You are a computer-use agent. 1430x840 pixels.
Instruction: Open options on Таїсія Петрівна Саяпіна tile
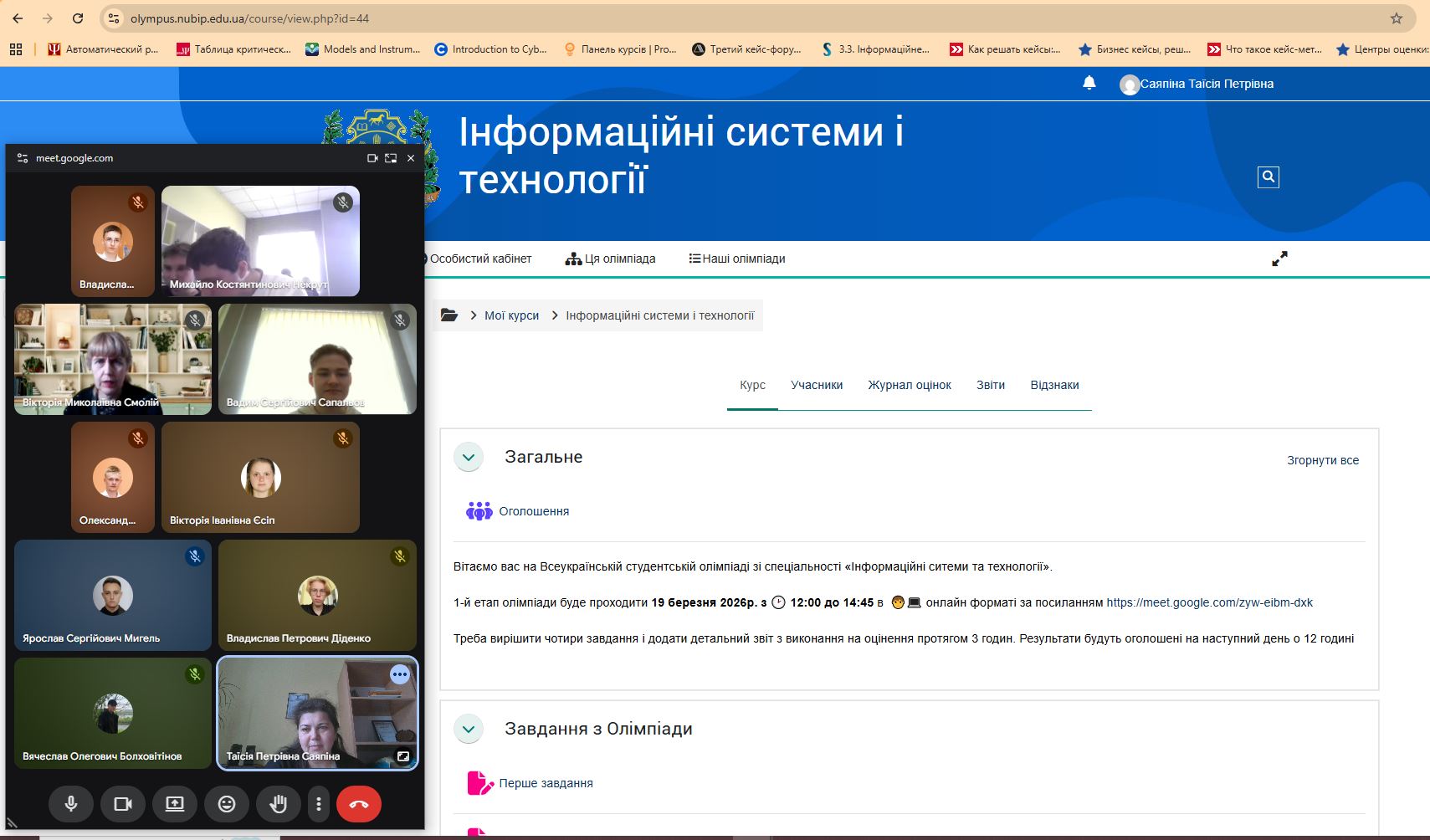(x=400, y=674)
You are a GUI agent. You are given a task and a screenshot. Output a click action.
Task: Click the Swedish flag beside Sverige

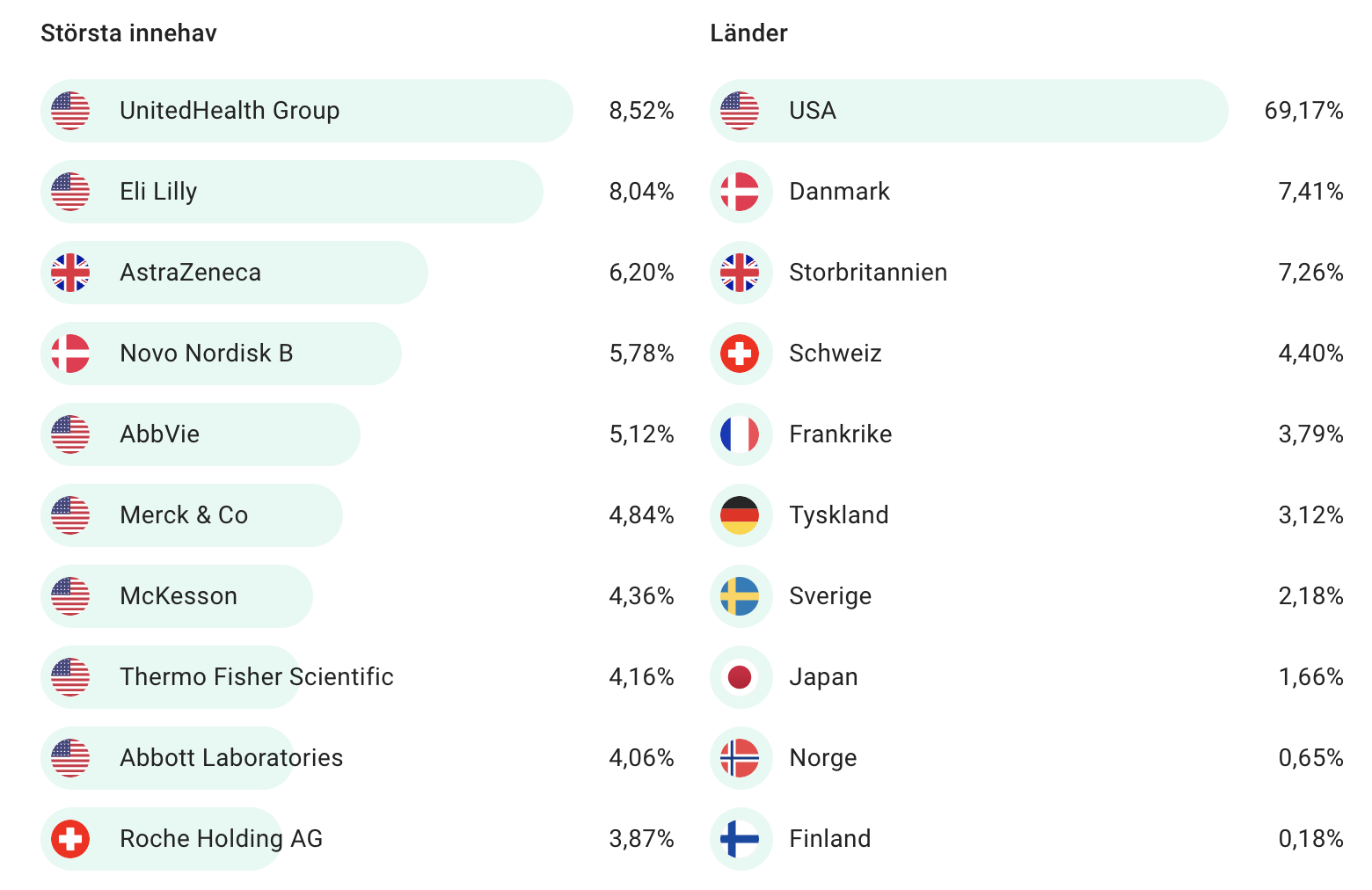click(740, 596)
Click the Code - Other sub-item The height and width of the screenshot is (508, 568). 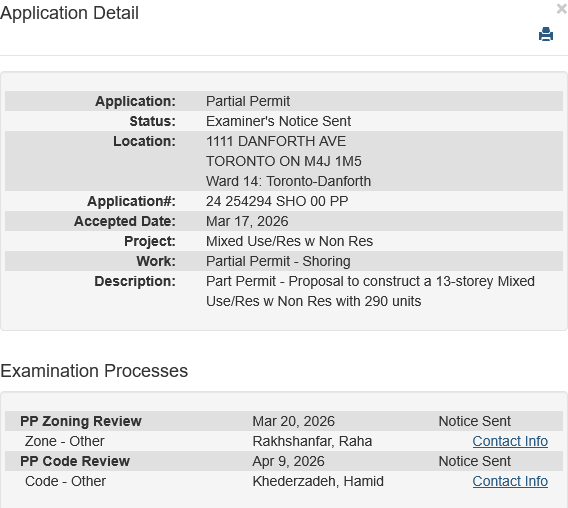point(65,481)
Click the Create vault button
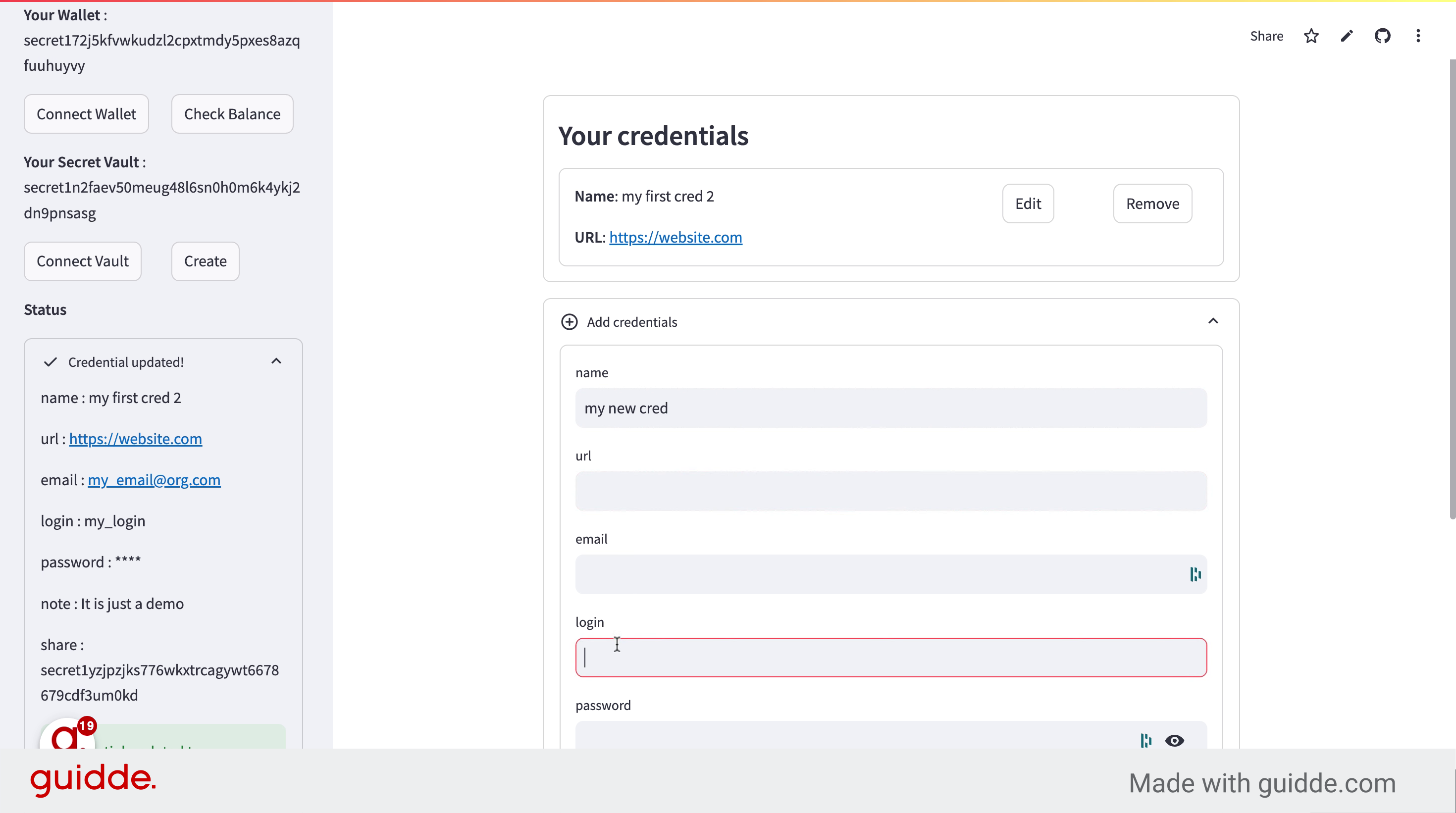The width and height of the screenshot is (1456, 813). pyautogui.click(x=205, y=261)
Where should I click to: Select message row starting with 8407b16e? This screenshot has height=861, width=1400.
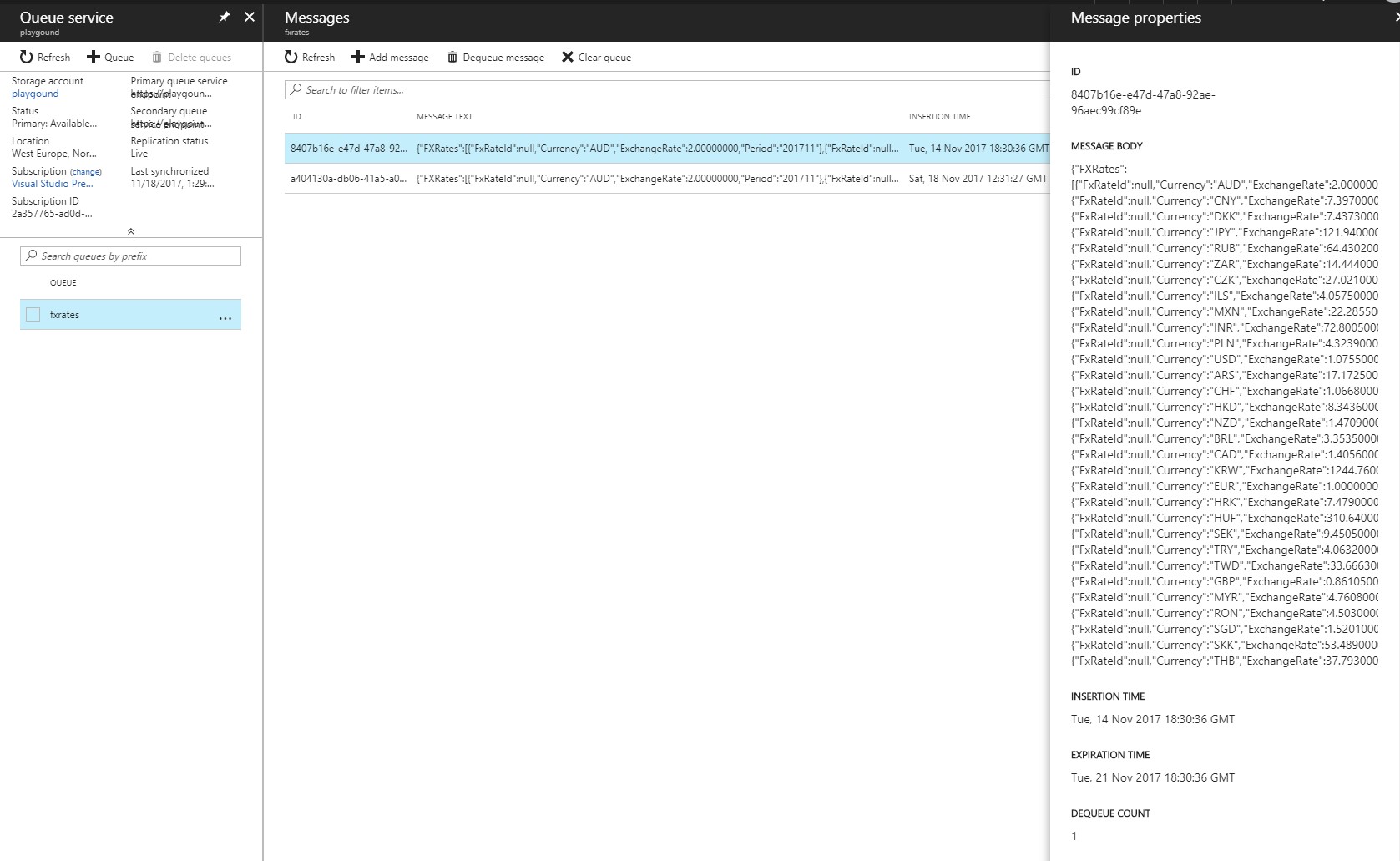348,149
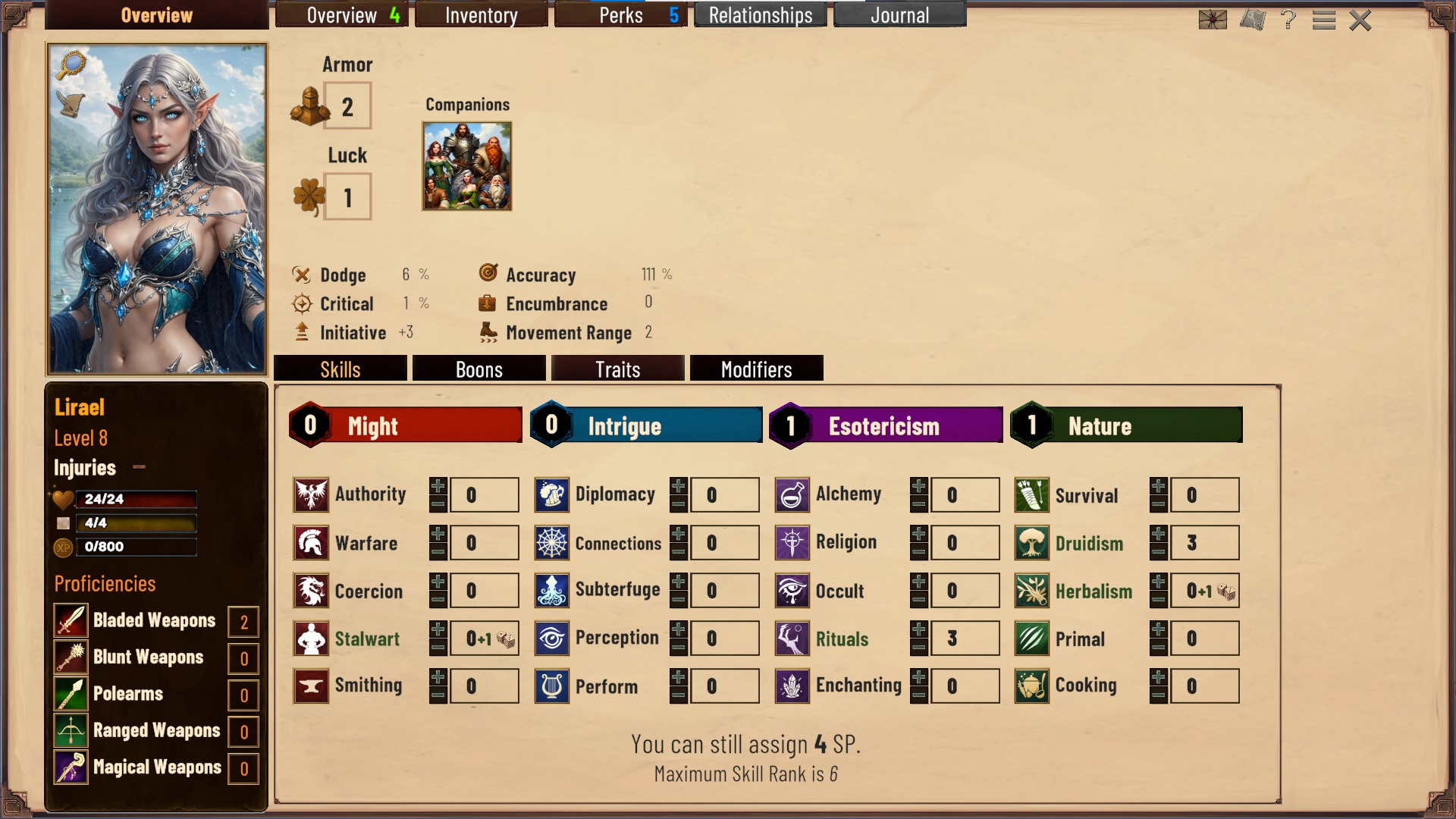Decrease Rituals skill with minus button
1456x819 pixels.
pos(919,648)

**Work to be completed**
The copy should hold exactly the lines from the one containing "Click the Create vault button" through the final line of the records above, both ends included, and no picture.

**Answer for the task**
Click the Create vault button
The width and height of the screenshot is (1456, 813). pyautogui.click(x=205, y=261)
Where should I click to: Select message row starting with 8407b16e? This screenshot has height=861, width=1400.
348,149
Decrease Rituals skill with minus button
1456x819 pixels.
pos(919,648)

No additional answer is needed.